- Task prompt
Exactly as written, reproduce all of the entries.

- Stored items
────────
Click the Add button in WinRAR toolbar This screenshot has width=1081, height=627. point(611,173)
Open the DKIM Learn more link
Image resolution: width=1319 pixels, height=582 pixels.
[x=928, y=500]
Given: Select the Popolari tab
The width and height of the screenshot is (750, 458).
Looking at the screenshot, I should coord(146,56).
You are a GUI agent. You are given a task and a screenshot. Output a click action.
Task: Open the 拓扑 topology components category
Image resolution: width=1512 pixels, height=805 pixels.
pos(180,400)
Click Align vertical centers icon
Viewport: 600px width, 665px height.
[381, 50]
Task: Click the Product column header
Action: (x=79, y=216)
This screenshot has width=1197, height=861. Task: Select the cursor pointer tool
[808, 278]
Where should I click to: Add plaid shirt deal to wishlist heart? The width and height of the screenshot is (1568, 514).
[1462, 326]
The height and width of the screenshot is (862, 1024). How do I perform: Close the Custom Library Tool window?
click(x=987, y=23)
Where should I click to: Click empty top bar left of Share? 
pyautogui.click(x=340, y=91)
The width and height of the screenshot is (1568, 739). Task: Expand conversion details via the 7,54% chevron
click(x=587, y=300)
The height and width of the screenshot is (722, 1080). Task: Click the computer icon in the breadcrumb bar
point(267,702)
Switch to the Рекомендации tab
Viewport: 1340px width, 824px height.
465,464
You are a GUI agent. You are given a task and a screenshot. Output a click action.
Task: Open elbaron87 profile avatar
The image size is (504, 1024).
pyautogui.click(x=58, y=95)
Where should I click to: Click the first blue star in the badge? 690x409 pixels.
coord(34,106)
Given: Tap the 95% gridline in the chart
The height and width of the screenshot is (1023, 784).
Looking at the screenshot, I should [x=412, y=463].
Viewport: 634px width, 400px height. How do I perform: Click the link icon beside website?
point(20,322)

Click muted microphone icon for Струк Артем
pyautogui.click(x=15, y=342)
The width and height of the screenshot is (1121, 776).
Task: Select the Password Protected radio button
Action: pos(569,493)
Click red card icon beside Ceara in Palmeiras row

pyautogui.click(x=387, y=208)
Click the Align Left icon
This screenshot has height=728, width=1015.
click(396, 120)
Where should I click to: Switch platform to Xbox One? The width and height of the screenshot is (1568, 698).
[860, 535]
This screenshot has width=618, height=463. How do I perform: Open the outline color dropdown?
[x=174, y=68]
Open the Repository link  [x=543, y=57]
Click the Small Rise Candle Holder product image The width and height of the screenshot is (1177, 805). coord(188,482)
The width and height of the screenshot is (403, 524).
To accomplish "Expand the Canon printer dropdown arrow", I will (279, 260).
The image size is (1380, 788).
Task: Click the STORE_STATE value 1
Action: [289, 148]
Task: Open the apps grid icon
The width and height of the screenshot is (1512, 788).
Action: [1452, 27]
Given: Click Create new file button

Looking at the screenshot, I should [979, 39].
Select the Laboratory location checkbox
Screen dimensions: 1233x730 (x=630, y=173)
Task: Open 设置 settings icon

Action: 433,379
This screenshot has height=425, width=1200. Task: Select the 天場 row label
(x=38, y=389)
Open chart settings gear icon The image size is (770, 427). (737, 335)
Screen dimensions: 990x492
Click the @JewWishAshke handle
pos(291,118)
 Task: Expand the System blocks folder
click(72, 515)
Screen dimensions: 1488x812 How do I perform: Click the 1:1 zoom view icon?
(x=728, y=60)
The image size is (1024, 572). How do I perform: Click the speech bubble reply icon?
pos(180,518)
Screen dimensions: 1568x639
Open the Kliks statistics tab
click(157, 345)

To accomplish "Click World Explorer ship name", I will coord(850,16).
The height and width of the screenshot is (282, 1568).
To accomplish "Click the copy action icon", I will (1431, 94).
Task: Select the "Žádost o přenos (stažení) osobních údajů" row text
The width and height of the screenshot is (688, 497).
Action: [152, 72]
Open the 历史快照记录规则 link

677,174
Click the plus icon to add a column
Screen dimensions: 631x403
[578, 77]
────────
- Solution
Click the Add button in WinRAR toolbar This screenshot has width=1081, height=627. point(611,173)
Open the DKIM Learn more link
Image resolution: width=1319 pixels, height=582 pixels.
[x=928, y=500]
Given: Select the Popolari tab
The width and height of the screenshot is (750, 458).
Looking at the screenshot, I should coord(146,56).
You are a GUI agent. You are given a task and a screenshot. Output a click action.
Task: Open the 拓扑 topology components category
Image resolution: width=1512 pixels, height=805 pixels.
pos(180,400)
Click Align vertical centers icon
Viewport: 600px width, 665px height.
[381, 50]
Task: Click the Product column header
Action: (x=79, y=216)
This screenshot has width=1197, height=861. Task: Select the cursor pointer tool
[808, 278]
Where should I click to: Add plaid shirt deal to wishlist heart? The width and height of the screenshot is (1568, 514).
[1462, 326]
The height and width of the screenshot is (862, 1024). How do I perform: Close the Custom Library Tool window?
click(x=987, y=23)
Where should I click to: Click empty top bar left of Share? 
pyautogui.click(x=340, y=91)
The width and height of the screenshot is (1568, 739). Task: Expand conversion details via the 7,54% chevron
click(x=587, y=300)
The height and width of the screenshot is (722, 1080). Task: Click the computer icon in the breadcrumb bar
point(267,702)
Switch to the Рекомендации tab
Viewport: 1340px width, 824px height.
465,464
You are a GUI agent. You are given a task and a screenshot. Output a click action.
Task: Open elbaron87 profile avatar
The image size is (504, 1024).
pyautogui.click(x=58, y=95)
Where should I click to: Click the first blue star in the badge? 690x409 pixels.
coord(34,106)
Given: Tap the 95% gridline in the chart
The height and width of the screenshot is (1023, 784).
Looking at the screenshot, I should [x=412, y=463].
Viewport: 634px width, 400px height. How do I perform: Click the link icon beside website?
point(20,322)

Click muted microphone icon for Струк Артем
pyautogui.click(x=15, y=342)
The width and height of the screenshot is (1121, 776).
Task: Select the Password Protected radio button
Action: pos(569,493)
Click red card icon beside Ceara in Palmeiras row

pyautogui.click(x=387, y=208)
Click the Align Left icon
This screenshot has height=728, width=1015.
click(396, 120)
Where should I click to: Switch platform to Xbox One? The width and height of the screenshot is (1568, 698).
[860, 535]
This screenshot has width=618, height=463. How do I perform: Open the outline color dropdown?
[x=174, y=68]
Open the Repository link  [x=543, y=57]
Click the Small Rise Candle Holder product image The width and height of the screenshot is (1177, 805). coord(188,482)
The width and height of the screenshot is (403, 524).
To accomplish "Expand the Canon printer dropdown arrow", I will (279, 260).
The image size is (1380, 788).
Task: Click the STORE_STATE value 1
Action: [289, 148]
Task: Open the apps grid icon
The width and height of the screenshot is (1512, 788).
Action: [1452, 27]
Given: Click Create new file button

Looking at the screenshot, I should [979, 39].
Select the Laboratory location checkbox
Screen dimensions: 1233x730 (x=630, y=173)
Task: Open 设置 settings icon

Action: 433,379
This screenshot has height=425, width=1200. Task: Select the 天場 row label
(x=38, y=389)
Open chart settings gear icon The image size is (770, 427). (737, 335)
Screen dimensions: 990x492
Click the @JewWishAshke handle
pos(291,118)
 Task: Expand the System blocks folder
click(72, 515)
Screen dimensions: 1488x812 How do I perform: Click the 1:1 zoom view icon?
(x=728, y=60)
The image size is (1024, 572). How do I perform: Click the speech bubble reply icon?
pos(180,518)
Screen dimensions: 1568x639
Open the Kliks statistics tab
click(157, 345)

To accomplish "Click World Explorer ship name", I will coord(850,16).
The height and width of the screenshot is (282, 1568).
To accomplish "Click the copy action icon", I will (1431, 94).
Task: Select the "Žádost o přenos (stažení) osobních údajů" row text
The width and height of the screenshot is (688, 497).
Action: [152, 72]
Open the 历史快照记录规则 link

677,174
Click the plus icon to add a column
Screen dimensions: 631x403
[578, 77]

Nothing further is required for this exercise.